After discovering about a quarter of the waste generated in DFW’s terminals is food, workers at airport restaurants are being trained to compost.

DALLAS — We’re told to live in the moment, be mindful, and be present – especially when we travel.

But we can’t ignore the future.

Every move we make makes a mark.

And DFW International Airport wants to make less of one.

“You’d be surprised to know that 30% of the state’s waste to landfills comes from North Texas - over 11 million tons,” said Robert Horton, vice president of environmental affairs and sustainability at DFW Airport. 

According to airport calculations, DFW's terminals generate about 32,000 tons of solid waste a year.

And the airport says about a quarter of that trash is organic waste, or food, which isn’t really waste.

“Food is the single largest item in the American waste stream,” said Lauren Clarke, founder and CEO of Turn, a composting company based in Dallas. “That’s really a shame.”

Lorena Garcia’s Tapas Y Cocina in Terminal A is the first airport restaurant for Clarke’s staff to train in. 

They are teaching airport kitchen workers to compost.

Credit: WFAA
Turn trainer Lisa Roark, right, trains Dameon Harris to compost inside the kitchen of Lorena Garcia's at DFW Airport.

“Nothing is wasted here,” explained Lisa Roark, Turn’s trainer and market manager.

She demonstrated composting to Lorena Garcia’s general manager, Dameon Harris. 

The goal is to throw as few things in a traditional trash can as possible.

The peel from an avocado, seeds and cores from bell peppers, and dark, unsavory pieces of lettuce get tossed instead into a special bucket provided by Turn.

“If it came from the earth, it can go,” said Roark.

That’s the main concept behind composting.

Leftover scraps from customer’s plates are also being emptied into the bucket.

Then Turn employees do the rest of the work.

They stop by the kitchen, empty the bucket into a larger receptacle, and haul away the food scraps to be composted.

Credit: WFAA
Turn hauls away compostable food scraps from Lorena Garcia's kitchen.

The airport said the composting efforts by the kitchen staff at Lorena Garcia’s alone are having an impact: more than 250 pounds of trash is being diverted from local landfills every week. 

“It’s the right thing to do and it’s also simple,” Harris said.

“It’s definitely an easy process and my crew picked up very quickly.”

Clarke is a master gardener and a trained chef.

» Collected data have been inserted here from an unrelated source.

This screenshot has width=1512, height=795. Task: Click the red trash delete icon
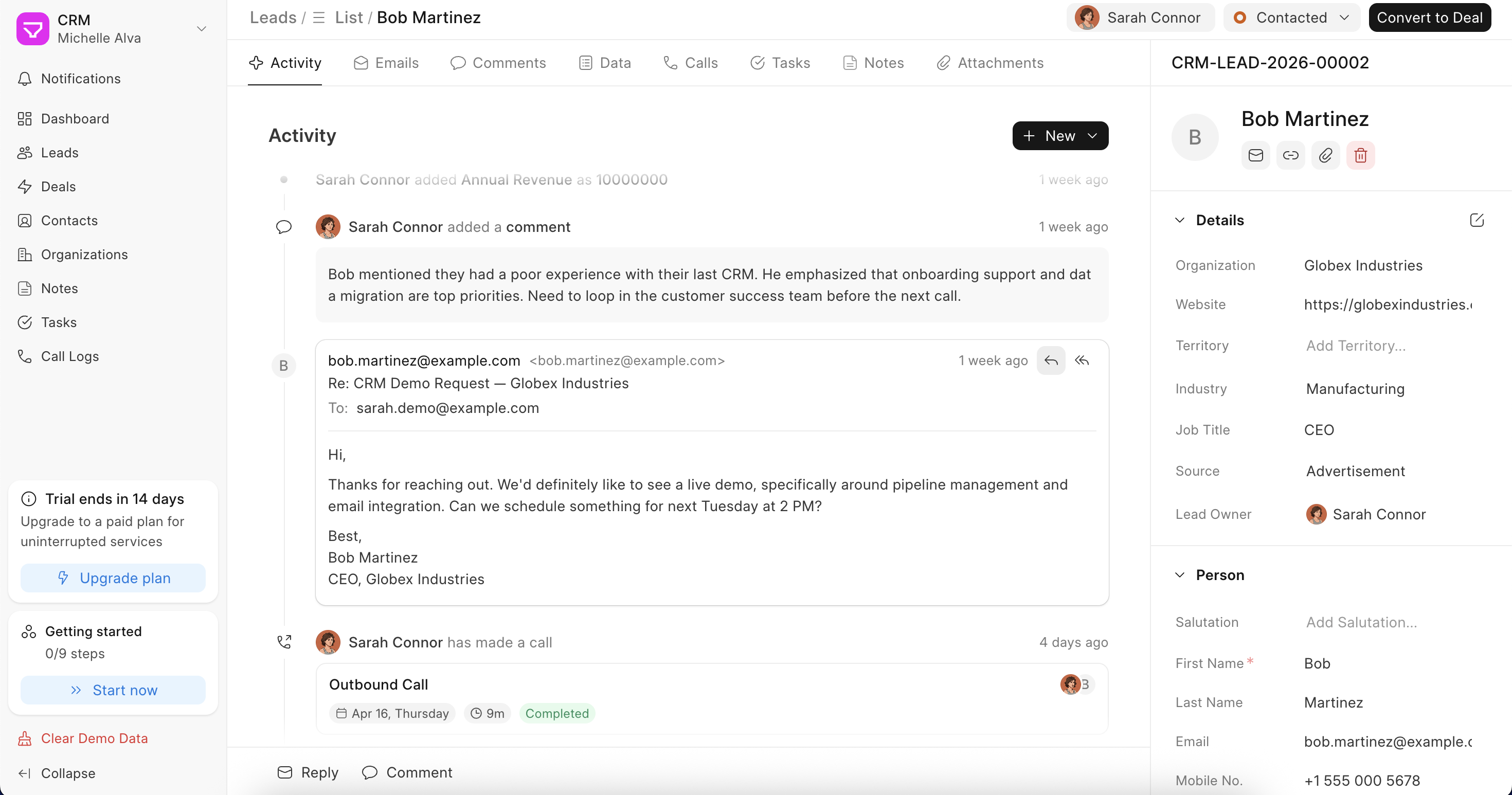1361,155
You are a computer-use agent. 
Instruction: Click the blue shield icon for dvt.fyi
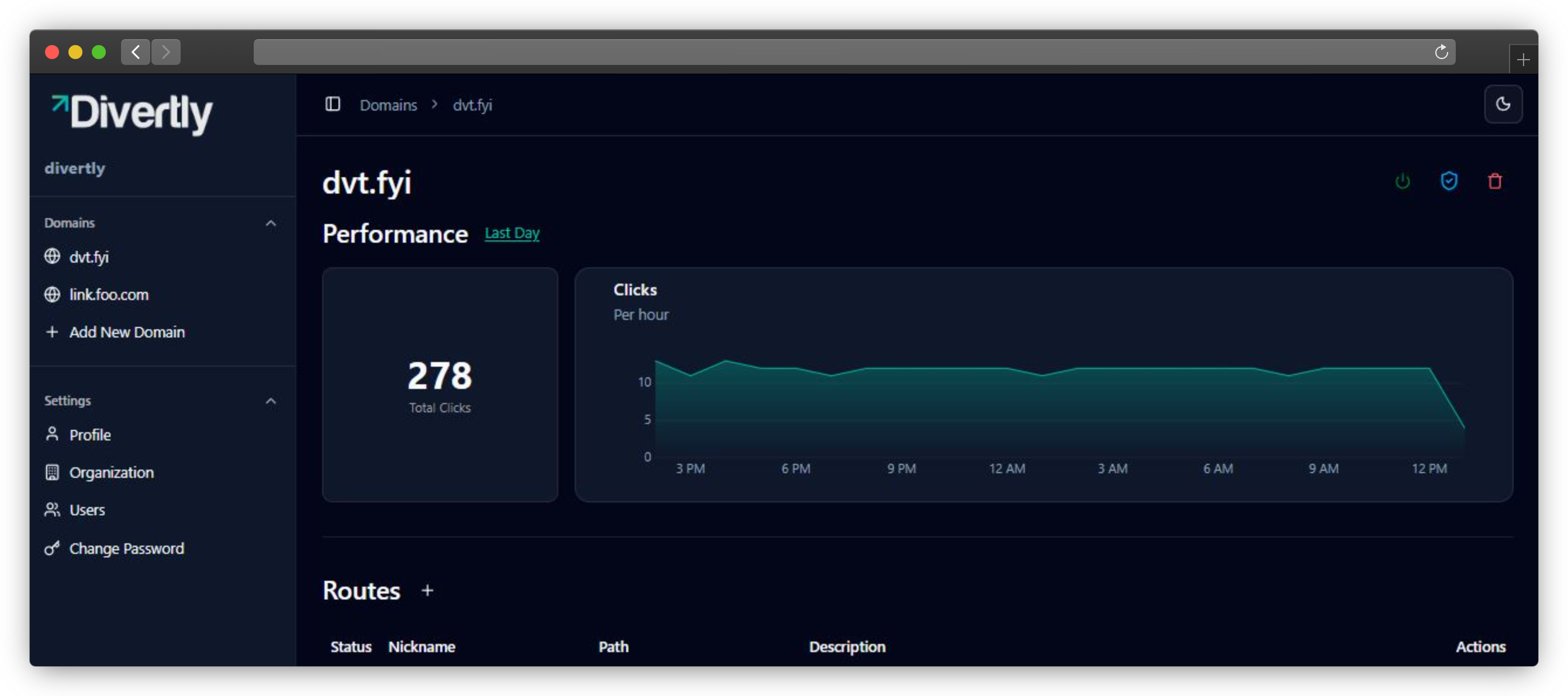pos(1449,181)
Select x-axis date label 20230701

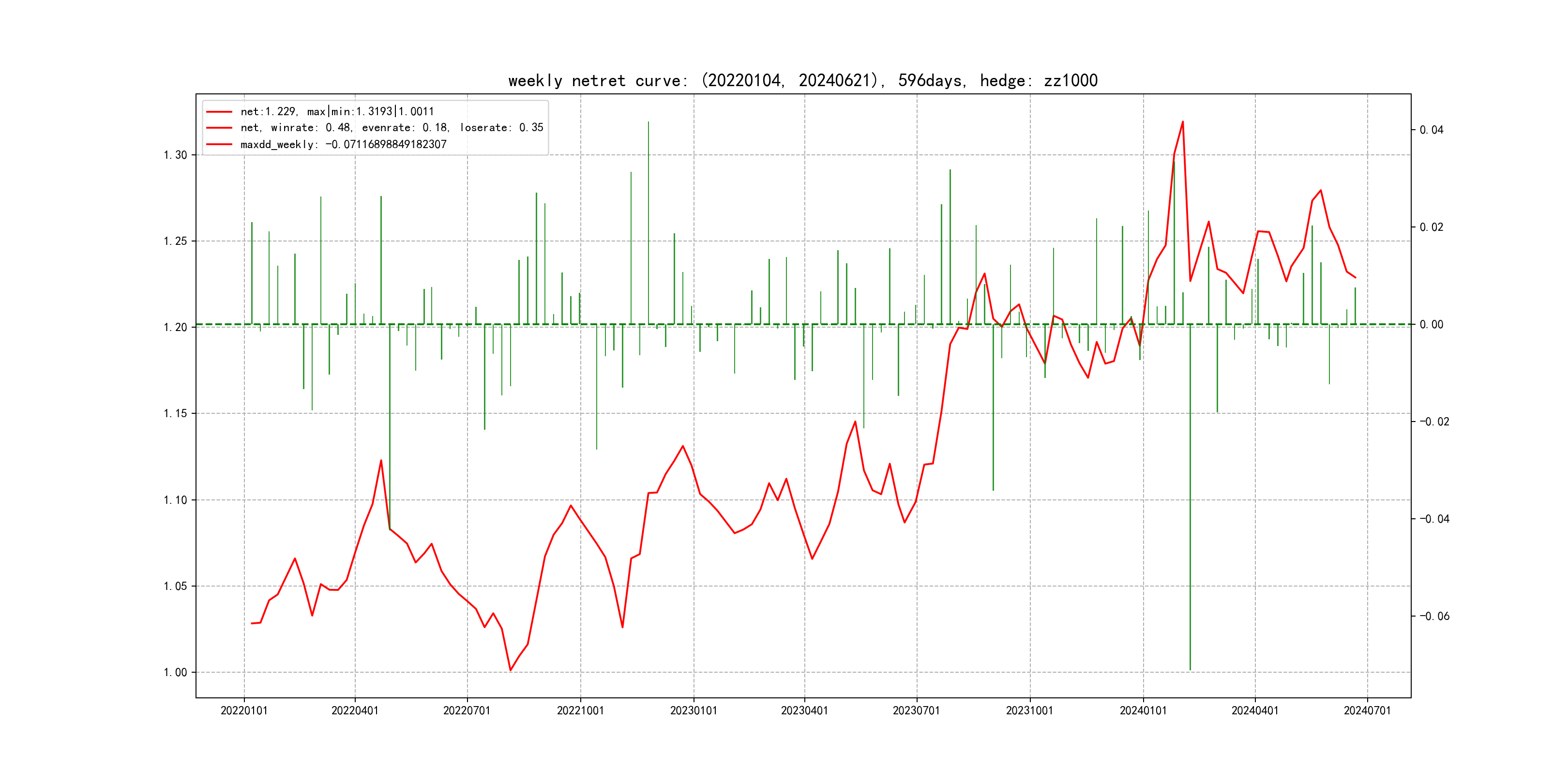point(916,711)
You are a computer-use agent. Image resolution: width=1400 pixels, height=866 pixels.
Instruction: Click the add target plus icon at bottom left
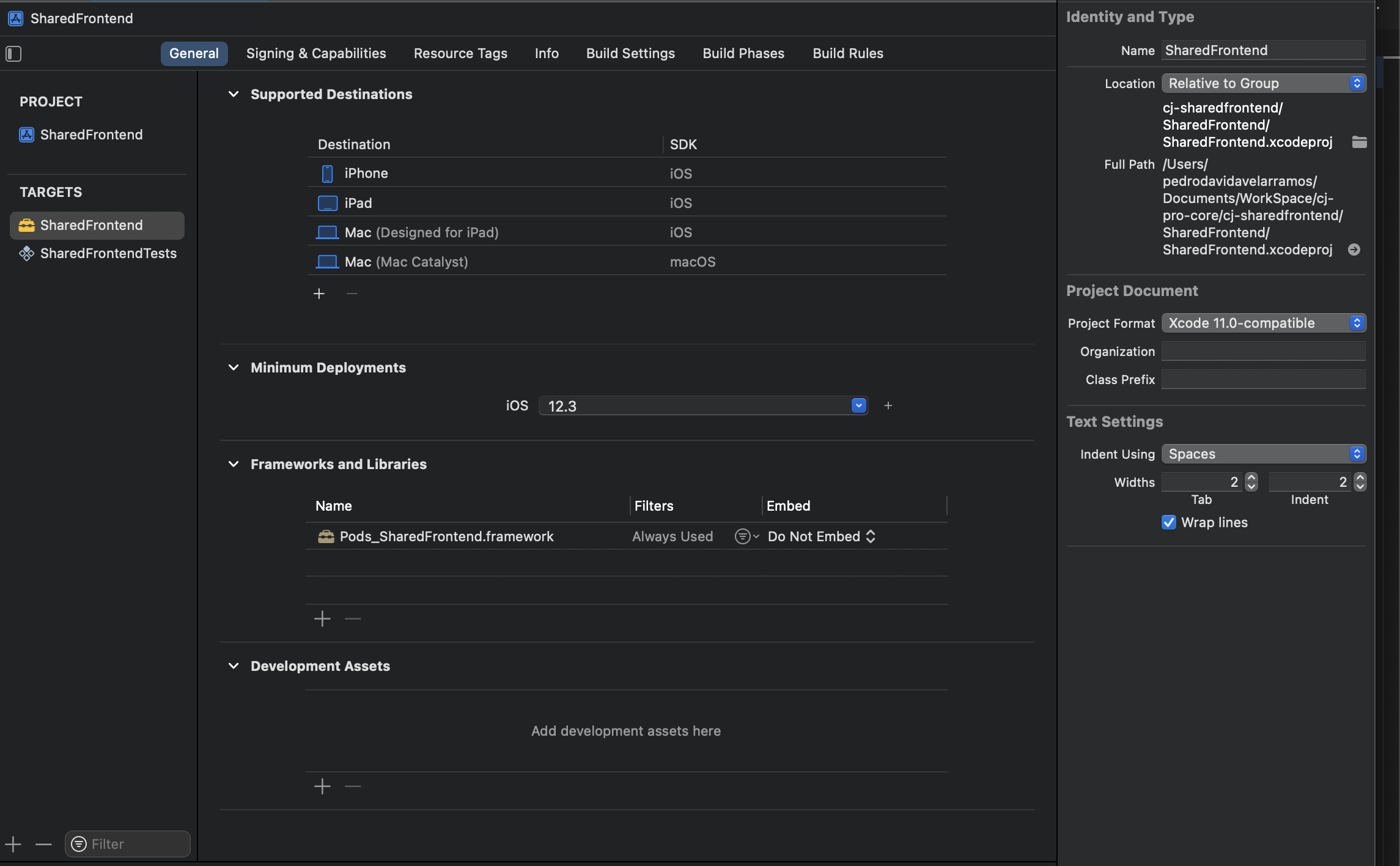coord(13,845)
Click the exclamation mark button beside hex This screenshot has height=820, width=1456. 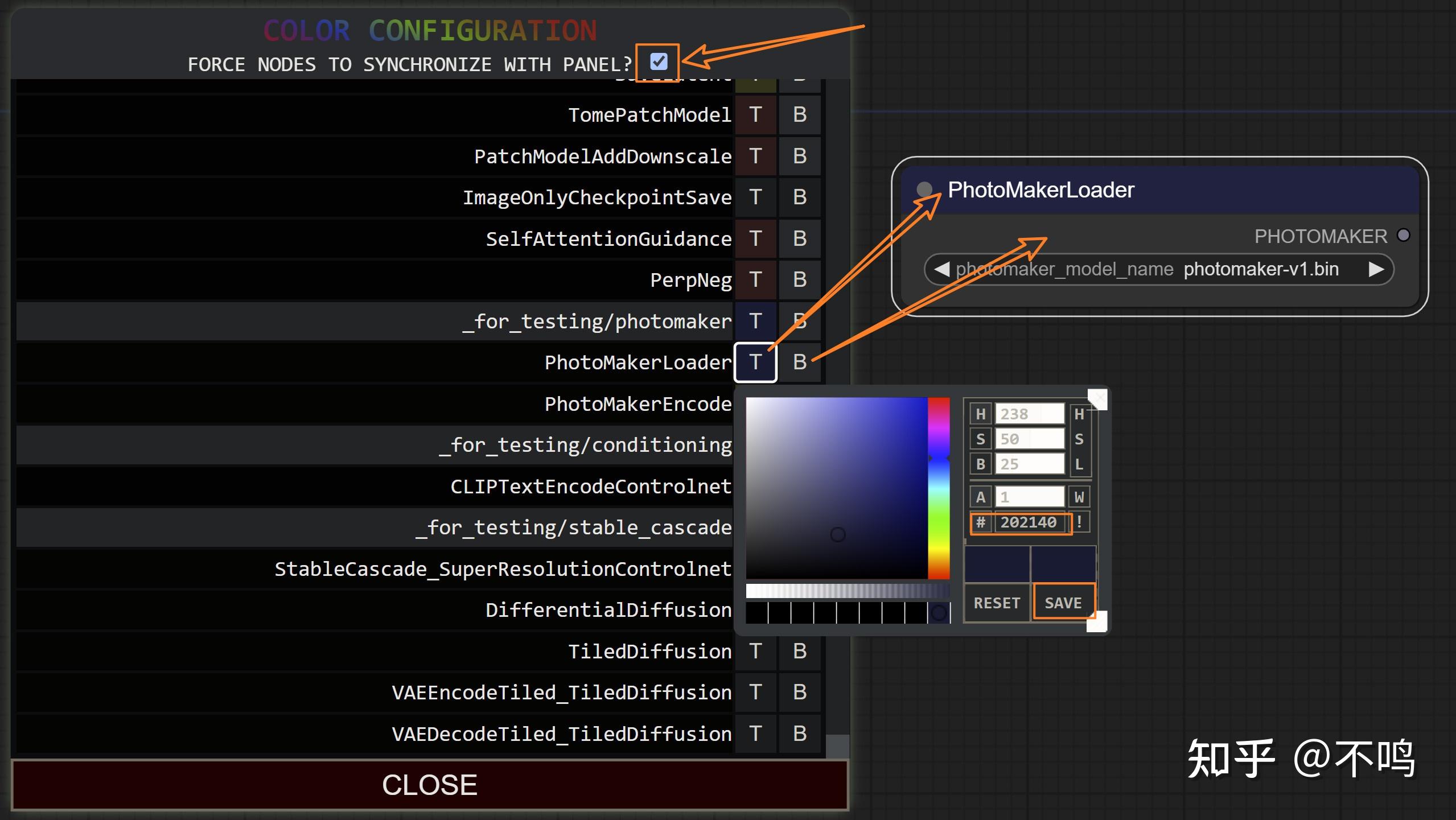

Seeing waste inside professional kitchens helped inspire her to launch Turn.

“I never imagined my future in waste management or composting,” Clarke admits. “In fact, my 6-year-old calls me ‘The Compost Lady.’”

She worries about the earth all 6-year-olds will inherit. 

“We live in a now economy and we’re used to having everything delivered to our doorsteps. I harken back to the way my grandmother lived in the Great Depression where everything was savored and nothing was wasted,” Clarke said.

“I really think there has to be a way that we can marry the old ways with the new ways.”

Composting is new at DFW Airport, but efforts to go green are not.

Credit: Martin Doporto, WFAA

DFW was the first airport in North America and the largest in the world to achieve carbon neutrality.

In 2020, the airport received a United Nations Global Climate Action Award for its renewable natural gas efforts. 

All of the airport’s electricity comes from wind.

The airport’s sustainability efforts began with an initial focus on air quality, Horton said, but the efforts have expanded.

“We can positively and negatively affect the neighbors around us, so it’s our responsibility to be a good neighbor,” said Horton. 

He added that skeptics who think adopting green practices cost too much should look at DFW Airport as proof that environmentally friendly policies are not the enemy of business.

“We’ve saved more than 50% of our energy costs in the last 15 years,” Horton said. “That’s over $20 million.” 

Credit: Martin Doporto, WFAA

Through composting, Horton expects restaurants will be able to reduce the amount of food they buy and prepare, because they will have a better sense of what is going into their compost bucket. 

“It’s the gift that keeps on giving,” he said.

According to Ken Buchanan, executive vice president of revenue management and customer experience at DFW Airport, the airport recognizes that more and more of its customers care about the footprint they leave behind.

“They’re choosing to patronize different businesses and they’re choosing to support different brands because of their environmental stewardship. DFW is no different,” said Buchanan. 

The composting project will eventually expand to all restaurants and concession areas.

Credit: WFAA

Clarke said most people don’t recognize how long it takes food to break down in a landfill, nor are they aware of the methane gas emitted during the process.

The USDA and EPA call methane a “powerful greenhouse gas.” 

“The United Nations has said that if food waste was a country, it would be the third largest emitter of methane into our atmosphere behind China and the U.S.,” Clarke said.

The food scraps Turn removes from DFW Airport are sent to either commercial composting facilities, local community gardens, or organic farms.

Eventually, the scraps become fertilized soil that help grow more crops to feed more North Texans.

Credit: WFAA
The Growing Place Community Garden at St. Philip Presbyterian Church in Hurst receives compostable material from Turn.

Buchanan and Harris, the restaurant general manager, said learning about the composting process inspired both of them to do the same in their own homes.

“I think it’s really powerful for airport customers to understand that the end cycle of what they’re eating is actually going back to something good,” Clarke said.

“Our food starts from the earth and ideally it should go back to the earth in a positive way.”